One of the major concerns is whether there is an association between the reported menstrual changes and long-term fertility. While this was yet to be investigated specifically in endometriosis patients, previous studies have ruled out any negative effect of the vaccine on female fertility [23, 24]. Moreover, Li K et al. showed in their study that menstrual changes after SARS-CoV-2 infection were temporary and that women who experienced menstrual changes returned to their normal cycle within a few months [9]. It is thus likely that the changes demonstrated in our and other studies following the vaccine would also be temporary. This should be further evaluated in long-term studies.

Even though we found a correlation between the SARS-CoV-2 mRNA vaccine and worsening in EAS it should be emphasized that COVID-19 is an extremely contagious virus that could lead to a wide range of severe symptoms [25] and mortality even in healthy young people [26] and that the vaccine is the one proven way to prevent morbidity and mortality [1, 27].

Strengths and limitations

The main limitation of this study is its retrospective nature. This carries an inherent selection bias due to voluntary recruitment of participants. To address this limitation, we recruited patients from our endometriosis clinic and from the hospital’s staff and avoided publication of our survey through social networks. Possible recall bias is another limitation of this study. However, this bias may be attenuated by asking on a wide range of time rather than a specific month.

While the control group included only women who were never considered or evaluated for endometriosis, we did not convey a symptom specific survey for this group, nor did this group undergo dedicated imaging or laparoscopy.

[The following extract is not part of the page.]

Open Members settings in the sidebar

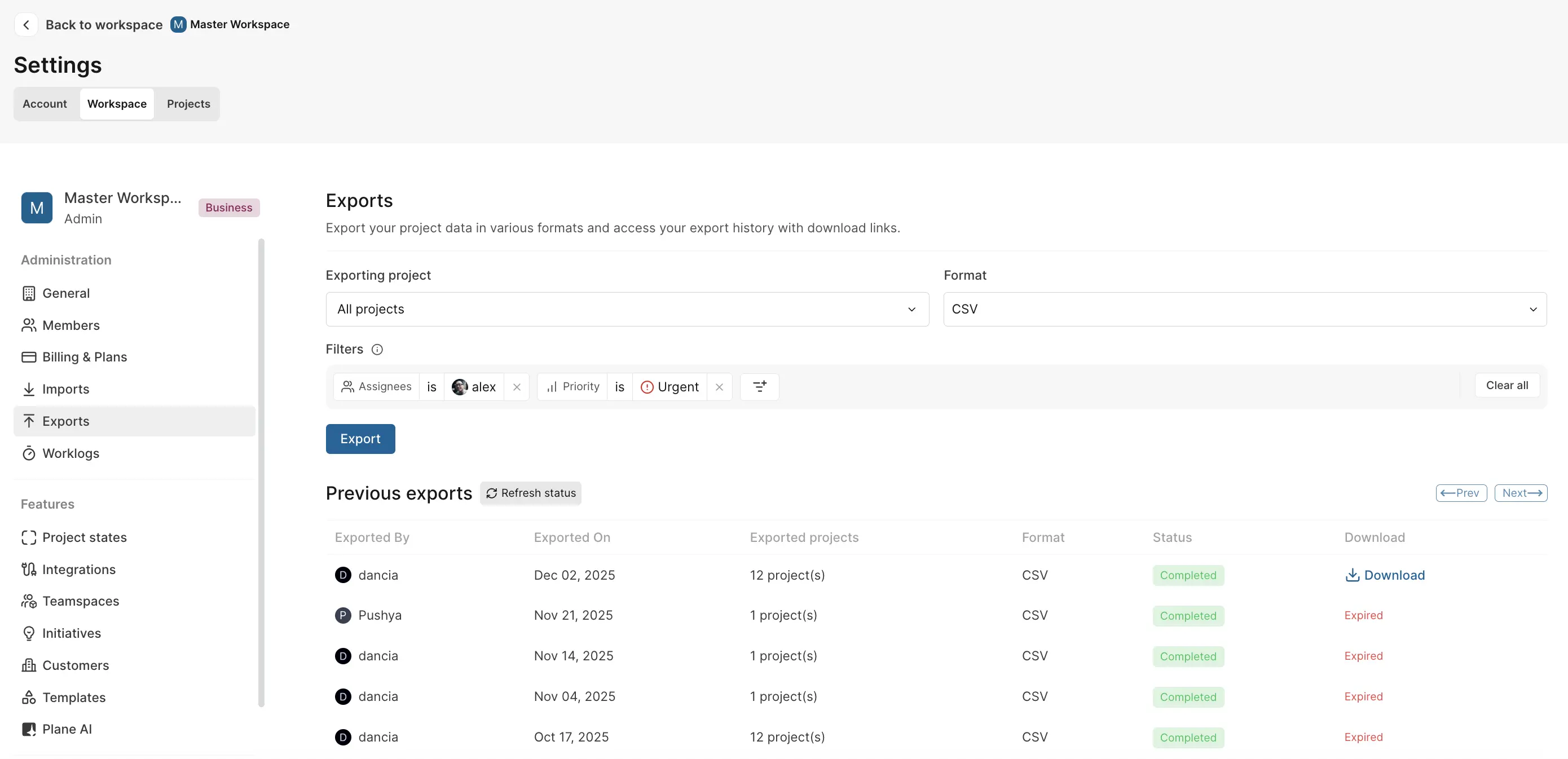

Therefore, we cannot exclude the possibility that some of the women from the control group also had endometriosis. Also, we did not collect information about changes in hormonal therapy in the time span of the survey.

We have not formally documented reasons for exclusion of patients and recognize this as a limitation of the study. Although we met our sample size calculation, our sample size was moderate in size. Therefore, larger studies are needed to confirm our findings.

To assess the effect of the vaccine on patients with endometriosis, we avoided recruitment of patients with suspected of clinically diagnosed endometriosis and rather included only women with a definitive diagnosis of endometriosis and without other gynecological conditions that may affect menstruation. While this is one of the strengths of the study, it should be noted that in addition to the possible vaccination effect, the natural history of the disease itself may also contribute to the worsening of symptoms in the endometriosis group, as compared to the control group.

This is one of the first studies assessing the effect of the Covid-19 vaccine on menstrual changes. We focused specifically on patients with endometriosis and gave attention to a wide range of symptoms related to endometriosis. However, as some of these symptoms affect only a portion of endometriosis patients, larger studies are needed to confirm our findings.


In our cohort, endometriosis was shown to be a significant risk factor to worsening of menstrual symptoms, after receiving the SARS-CoV-2 mRNA vaccine. More research is needed to further characterize the groups who may suffer from menstrual changes following the vaccine and on possible ways to attenuate any possible negative effect of the vaccine which is necessary for public health.